Pixel coordinate grounding data
———

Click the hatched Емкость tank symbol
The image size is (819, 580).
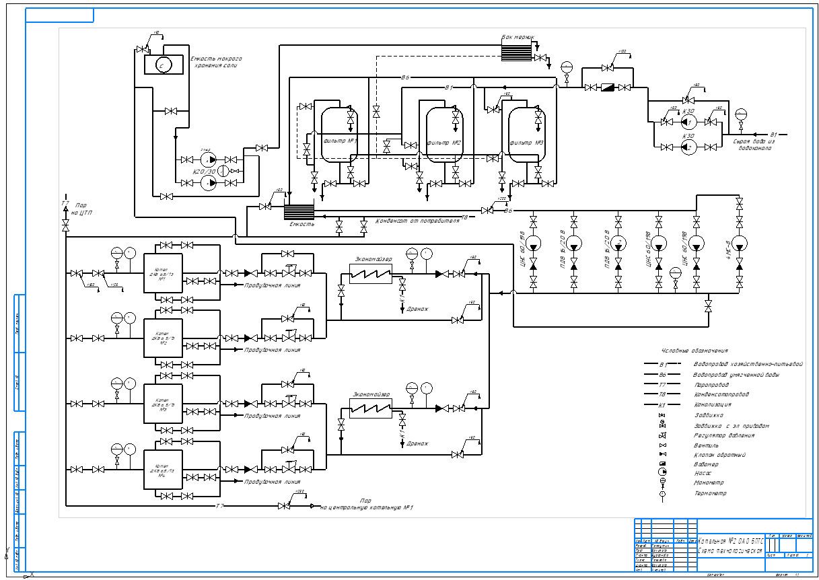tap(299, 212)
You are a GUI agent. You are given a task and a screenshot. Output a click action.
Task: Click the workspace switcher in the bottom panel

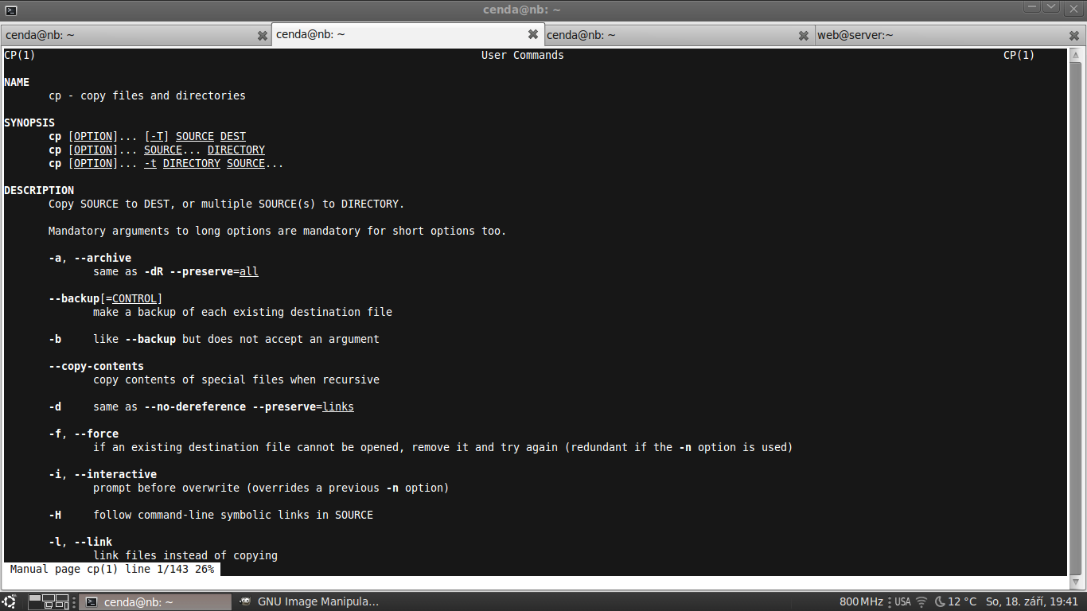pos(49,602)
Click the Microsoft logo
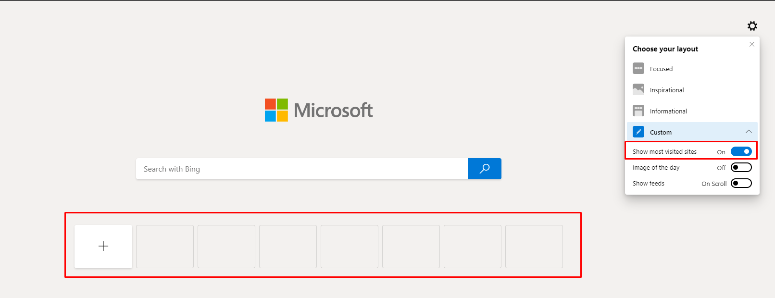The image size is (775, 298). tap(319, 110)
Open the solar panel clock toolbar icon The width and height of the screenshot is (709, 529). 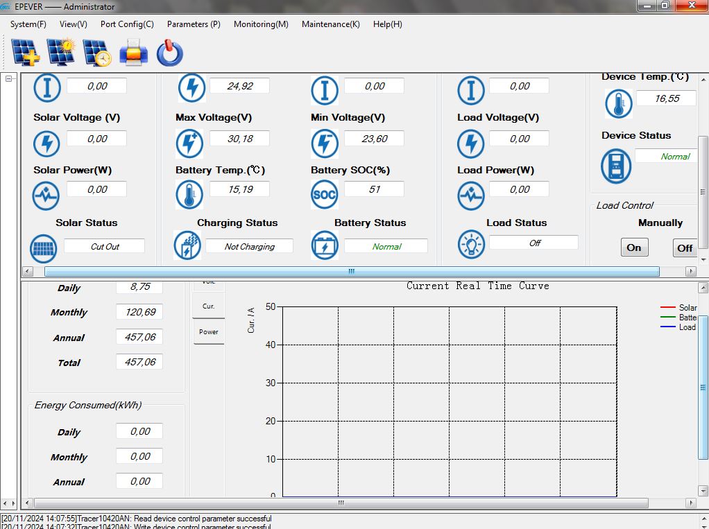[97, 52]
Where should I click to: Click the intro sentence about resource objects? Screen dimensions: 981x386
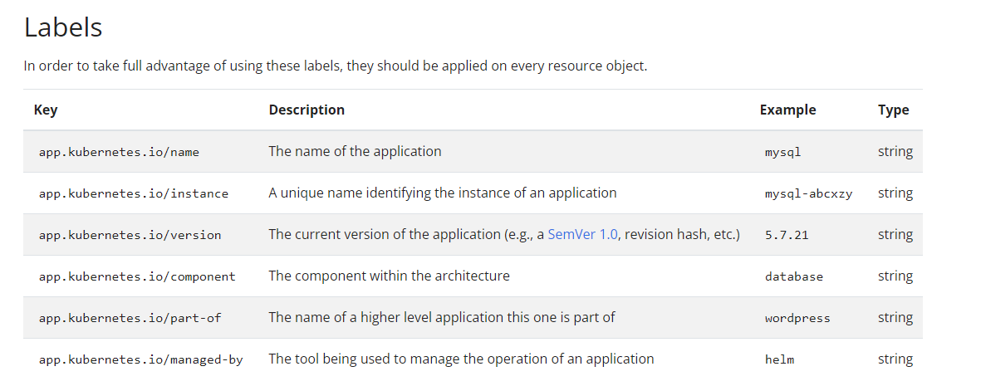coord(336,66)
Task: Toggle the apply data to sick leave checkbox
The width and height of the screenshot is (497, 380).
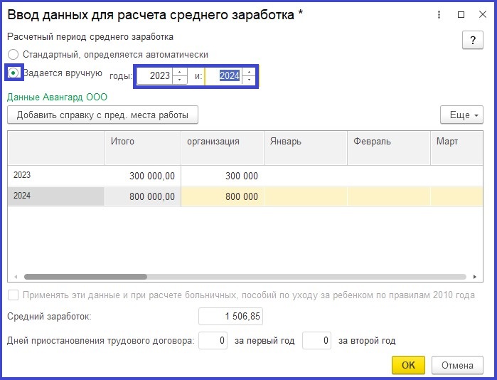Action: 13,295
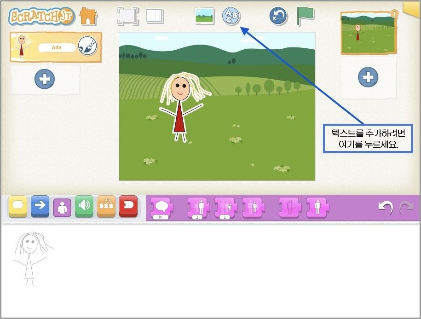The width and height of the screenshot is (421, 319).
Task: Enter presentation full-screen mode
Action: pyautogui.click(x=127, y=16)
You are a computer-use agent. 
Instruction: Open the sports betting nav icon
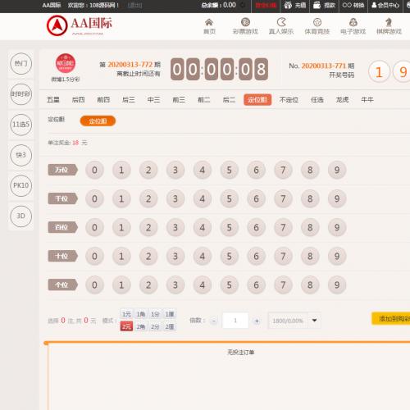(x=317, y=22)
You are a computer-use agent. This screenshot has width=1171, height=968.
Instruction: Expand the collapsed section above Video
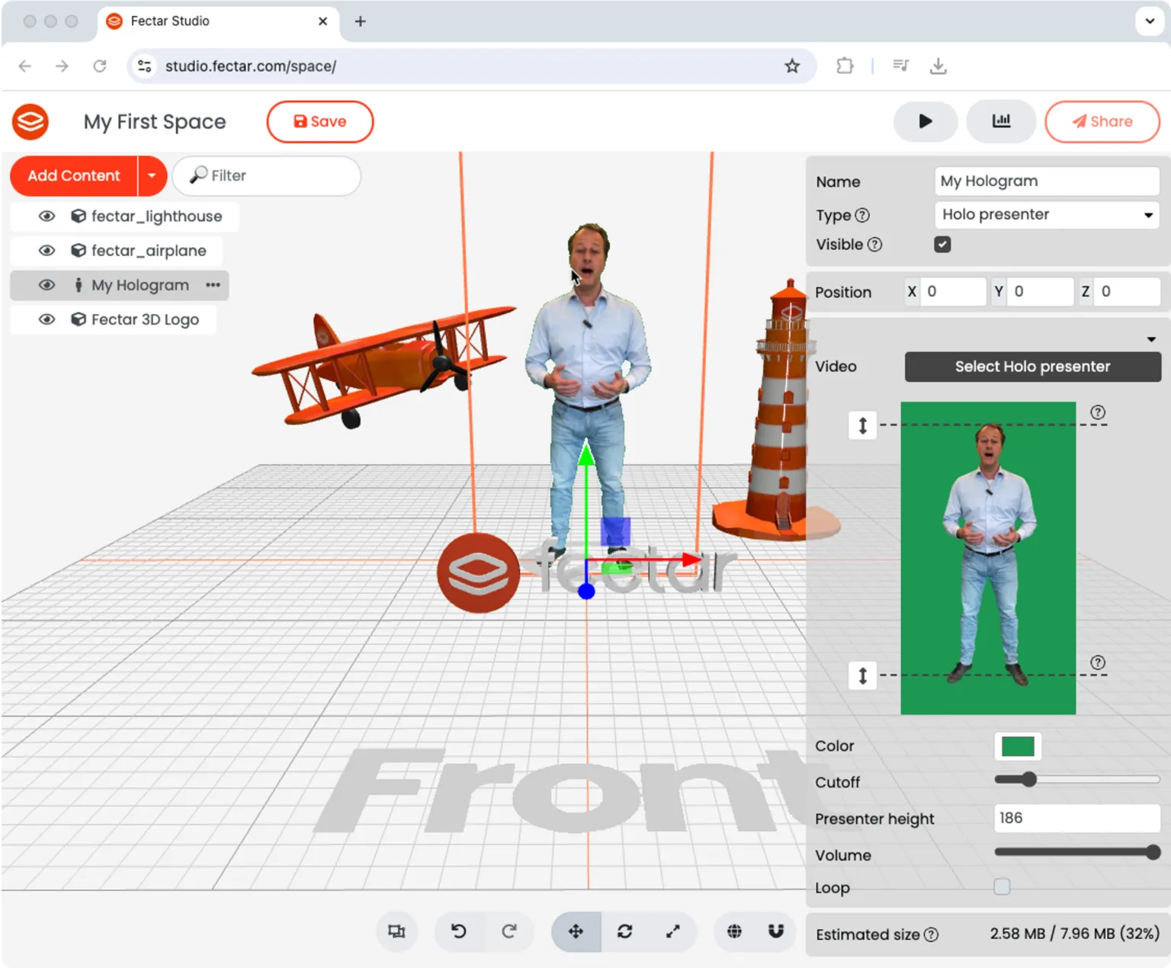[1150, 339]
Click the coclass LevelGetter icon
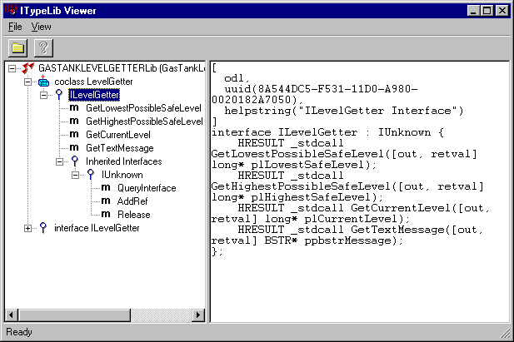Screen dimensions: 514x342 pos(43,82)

———

What you are asked to do
Reproduce exactly, and only, the lines from the one containing "Instruction: Expand the" through the last line of the records above, both included, leaving out any pictures.

Reply to the exercise
Instruction: Expand the collapsed section above Video
[1150, 339]
Click the coclass LevelGetter icon
Screen dimensions: 514x342 pos(43,82)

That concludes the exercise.